President Faust affirms commitment to Allston
I was quite surprised to awake to a front-page headline in Wednesday’s (Dec. 12) Boston Globe declaring “Harvard Rethinks Allston.” Let me be clear: Harvard is not “rethinking” Allston. I am unequivocally committed to moving aggressively and ambitiously forward, and to making our unfolding plans a reality.
Our Allston properties represent a historic opportunity for both the University and the community. As we look forward, we are advancing from a high-level planning framework to a phase in which we will be making increasingly refined judgments about how to elaborate our ideas and make them real. We plan to start construction very soon on our first science complex, which will house vital new initiatives at the leading edge of discovery. We are stepping up our planning for other parts of our enterprise that we envision will make their future home in Allston, focusing on the same broad mix of uses — professional schools, the arts, science, housing, athletics, and so forth — that we identified several years ago.
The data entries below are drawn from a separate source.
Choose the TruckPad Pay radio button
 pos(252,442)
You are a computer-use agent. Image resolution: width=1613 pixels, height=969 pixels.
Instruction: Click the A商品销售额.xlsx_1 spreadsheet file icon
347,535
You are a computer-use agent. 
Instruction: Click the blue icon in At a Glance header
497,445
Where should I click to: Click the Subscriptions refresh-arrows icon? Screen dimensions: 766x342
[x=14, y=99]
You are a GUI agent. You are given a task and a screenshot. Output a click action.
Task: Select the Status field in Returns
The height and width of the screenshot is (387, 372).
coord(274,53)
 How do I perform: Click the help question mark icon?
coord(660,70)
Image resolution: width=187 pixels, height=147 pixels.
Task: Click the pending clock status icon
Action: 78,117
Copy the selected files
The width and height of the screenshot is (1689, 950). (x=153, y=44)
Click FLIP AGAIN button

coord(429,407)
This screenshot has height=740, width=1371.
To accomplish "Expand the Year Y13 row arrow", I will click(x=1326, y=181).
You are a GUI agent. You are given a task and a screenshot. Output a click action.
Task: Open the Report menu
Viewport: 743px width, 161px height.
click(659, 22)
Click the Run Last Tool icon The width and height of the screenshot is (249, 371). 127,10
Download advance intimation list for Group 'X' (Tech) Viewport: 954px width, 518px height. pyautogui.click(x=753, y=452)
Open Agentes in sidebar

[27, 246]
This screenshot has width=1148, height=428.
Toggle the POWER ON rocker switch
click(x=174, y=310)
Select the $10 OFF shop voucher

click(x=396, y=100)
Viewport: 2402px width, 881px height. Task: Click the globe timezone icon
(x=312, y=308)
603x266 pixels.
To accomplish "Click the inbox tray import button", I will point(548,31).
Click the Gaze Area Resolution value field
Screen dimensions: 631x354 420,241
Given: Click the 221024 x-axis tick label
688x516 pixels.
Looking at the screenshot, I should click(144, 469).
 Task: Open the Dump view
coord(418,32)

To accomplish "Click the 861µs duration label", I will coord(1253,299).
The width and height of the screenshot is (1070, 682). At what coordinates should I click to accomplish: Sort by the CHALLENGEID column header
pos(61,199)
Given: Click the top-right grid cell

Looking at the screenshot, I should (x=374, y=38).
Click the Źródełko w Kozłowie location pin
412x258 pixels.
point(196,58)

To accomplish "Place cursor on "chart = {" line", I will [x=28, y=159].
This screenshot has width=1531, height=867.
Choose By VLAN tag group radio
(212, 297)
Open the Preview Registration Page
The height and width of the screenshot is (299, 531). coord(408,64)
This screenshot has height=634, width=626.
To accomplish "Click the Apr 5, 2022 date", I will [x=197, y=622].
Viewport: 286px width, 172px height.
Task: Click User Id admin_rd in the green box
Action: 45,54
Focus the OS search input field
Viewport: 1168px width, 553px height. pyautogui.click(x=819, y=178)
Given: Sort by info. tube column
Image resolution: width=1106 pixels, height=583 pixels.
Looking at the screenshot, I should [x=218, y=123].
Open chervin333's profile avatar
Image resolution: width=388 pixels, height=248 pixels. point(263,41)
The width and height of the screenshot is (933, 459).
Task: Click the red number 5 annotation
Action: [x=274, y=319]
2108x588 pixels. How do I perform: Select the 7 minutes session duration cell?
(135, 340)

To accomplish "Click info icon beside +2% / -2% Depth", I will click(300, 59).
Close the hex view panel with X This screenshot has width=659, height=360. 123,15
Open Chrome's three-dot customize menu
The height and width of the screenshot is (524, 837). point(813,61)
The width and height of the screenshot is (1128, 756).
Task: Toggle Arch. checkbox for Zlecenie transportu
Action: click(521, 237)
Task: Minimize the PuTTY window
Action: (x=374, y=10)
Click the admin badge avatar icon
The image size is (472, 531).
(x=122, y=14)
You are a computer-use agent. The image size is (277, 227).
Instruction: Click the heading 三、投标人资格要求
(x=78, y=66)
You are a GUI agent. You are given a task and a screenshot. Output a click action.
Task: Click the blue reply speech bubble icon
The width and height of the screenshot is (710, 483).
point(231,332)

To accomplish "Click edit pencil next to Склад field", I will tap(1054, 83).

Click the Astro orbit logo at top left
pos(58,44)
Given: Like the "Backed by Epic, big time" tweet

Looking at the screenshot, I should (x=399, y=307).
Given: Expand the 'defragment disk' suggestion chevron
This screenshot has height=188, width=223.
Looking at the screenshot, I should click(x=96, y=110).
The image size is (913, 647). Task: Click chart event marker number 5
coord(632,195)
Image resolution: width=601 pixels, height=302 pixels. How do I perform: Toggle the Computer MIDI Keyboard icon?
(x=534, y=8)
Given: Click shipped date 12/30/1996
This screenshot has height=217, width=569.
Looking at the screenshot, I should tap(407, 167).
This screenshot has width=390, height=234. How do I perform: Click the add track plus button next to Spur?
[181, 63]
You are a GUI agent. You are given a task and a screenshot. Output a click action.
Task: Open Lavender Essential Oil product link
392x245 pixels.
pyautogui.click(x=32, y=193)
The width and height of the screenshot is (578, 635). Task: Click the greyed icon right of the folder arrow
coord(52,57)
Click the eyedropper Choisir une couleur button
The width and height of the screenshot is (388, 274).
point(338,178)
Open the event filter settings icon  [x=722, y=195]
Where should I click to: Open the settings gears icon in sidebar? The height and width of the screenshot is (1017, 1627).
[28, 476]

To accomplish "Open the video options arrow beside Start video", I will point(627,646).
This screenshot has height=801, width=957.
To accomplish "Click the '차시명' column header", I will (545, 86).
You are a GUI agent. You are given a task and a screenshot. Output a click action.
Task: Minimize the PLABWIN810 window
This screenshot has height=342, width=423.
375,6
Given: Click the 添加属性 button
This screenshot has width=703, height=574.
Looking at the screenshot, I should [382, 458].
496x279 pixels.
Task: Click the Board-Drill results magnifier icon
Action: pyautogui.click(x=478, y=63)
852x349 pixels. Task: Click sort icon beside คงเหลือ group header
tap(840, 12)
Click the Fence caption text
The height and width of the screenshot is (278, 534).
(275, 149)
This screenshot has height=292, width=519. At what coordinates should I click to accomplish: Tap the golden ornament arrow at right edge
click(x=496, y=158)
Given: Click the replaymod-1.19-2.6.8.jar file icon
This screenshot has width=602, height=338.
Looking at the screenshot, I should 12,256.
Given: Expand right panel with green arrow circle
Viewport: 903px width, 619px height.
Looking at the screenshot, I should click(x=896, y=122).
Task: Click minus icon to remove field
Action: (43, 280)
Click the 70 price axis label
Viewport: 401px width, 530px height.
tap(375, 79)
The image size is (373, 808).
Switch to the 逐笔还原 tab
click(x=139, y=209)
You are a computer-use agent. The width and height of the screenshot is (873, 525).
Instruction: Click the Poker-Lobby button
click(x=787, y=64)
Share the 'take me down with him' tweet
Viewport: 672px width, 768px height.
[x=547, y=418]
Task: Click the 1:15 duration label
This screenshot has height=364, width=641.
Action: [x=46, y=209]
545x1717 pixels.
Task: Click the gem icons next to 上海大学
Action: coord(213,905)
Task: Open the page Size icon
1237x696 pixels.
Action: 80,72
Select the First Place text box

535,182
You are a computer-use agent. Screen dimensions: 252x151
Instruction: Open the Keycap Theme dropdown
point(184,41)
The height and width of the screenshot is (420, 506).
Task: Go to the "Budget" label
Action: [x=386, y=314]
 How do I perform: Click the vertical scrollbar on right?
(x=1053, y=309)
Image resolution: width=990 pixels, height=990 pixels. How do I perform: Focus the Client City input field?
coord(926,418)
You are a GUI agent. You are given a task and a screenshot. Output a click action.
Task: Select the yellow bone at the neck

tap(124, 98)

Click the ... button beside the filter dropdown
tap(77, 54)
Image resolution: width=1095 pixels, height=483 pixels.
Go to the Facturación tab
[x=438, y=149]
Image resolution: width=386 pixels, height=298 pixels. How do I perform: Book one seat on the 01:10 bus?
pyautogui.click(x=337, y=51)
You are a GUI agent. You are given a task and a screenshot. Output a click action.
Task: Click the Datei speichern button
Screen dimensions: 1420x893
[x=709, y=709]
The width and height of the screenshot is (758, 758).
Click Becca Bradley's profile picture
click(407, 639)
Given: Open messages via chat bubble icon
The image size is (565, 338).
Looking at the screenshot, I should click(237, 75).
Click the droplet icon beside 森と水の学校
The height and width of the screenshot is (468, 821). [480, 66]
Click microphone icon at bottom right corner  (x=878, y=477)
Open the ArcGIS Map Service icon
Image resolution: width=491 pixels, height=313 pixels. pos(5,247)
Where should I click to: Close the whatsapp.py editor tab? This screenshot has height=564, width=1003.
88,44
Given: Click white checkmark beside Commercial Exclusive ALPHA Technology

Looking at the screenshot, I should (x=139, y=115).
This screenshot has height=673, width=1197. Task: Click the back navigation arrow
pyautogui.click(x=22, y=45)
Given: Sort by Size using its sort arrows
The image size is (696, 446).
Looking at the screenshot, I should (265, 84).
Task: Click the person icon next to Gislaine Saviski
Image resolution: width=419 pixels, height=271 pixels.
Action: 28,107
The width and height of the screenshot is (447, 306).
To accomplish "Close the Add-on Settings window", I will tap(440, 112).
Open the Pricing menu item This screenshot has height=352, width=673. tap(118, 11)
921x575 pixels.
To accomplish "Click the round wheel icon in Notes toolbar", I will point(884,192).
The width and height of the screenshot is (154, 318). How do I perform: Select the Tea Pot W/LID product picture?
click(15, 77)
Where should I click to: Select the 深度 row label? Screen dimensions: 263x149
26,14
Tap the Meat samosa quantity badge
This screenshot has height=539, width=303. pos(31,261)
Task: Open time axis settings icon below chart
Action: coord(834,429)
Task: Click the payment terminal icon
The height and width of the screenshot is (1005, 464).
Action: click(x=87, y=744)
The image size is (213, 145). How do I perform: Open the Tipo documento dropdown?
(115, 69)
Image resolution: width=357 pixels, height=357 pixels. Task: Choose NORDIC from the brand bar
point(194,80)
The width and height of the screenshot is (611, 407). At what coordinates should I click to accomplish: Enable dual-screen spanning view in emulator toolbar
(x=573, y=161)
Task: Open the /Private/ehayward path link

We are working continually to ensure that our physical plans are driven by our most thoughtful and creative academic aspirations, not just for Allston but for the University more generally — and that we have a sound financial plan underlying them. We are intently planning for the transportation and other infrastructure improvements essential to having our extended campus thrive. And we continue to consult regularly with key constituencies, both inside and outside the University, as we move from concept toward reality. All these activities are just what one should envision for an undertaking so complex — and so extraordinarily important.
Harvard’s extended campus in Allston will be built not in a day, but over decades. Our challenge at each stage will be to make progressive judgments that propel us forward while recognizing that this will be a decades-long process. Allston remains a paramount priority for me and for Harvard, and we are fully committed to making the most of it.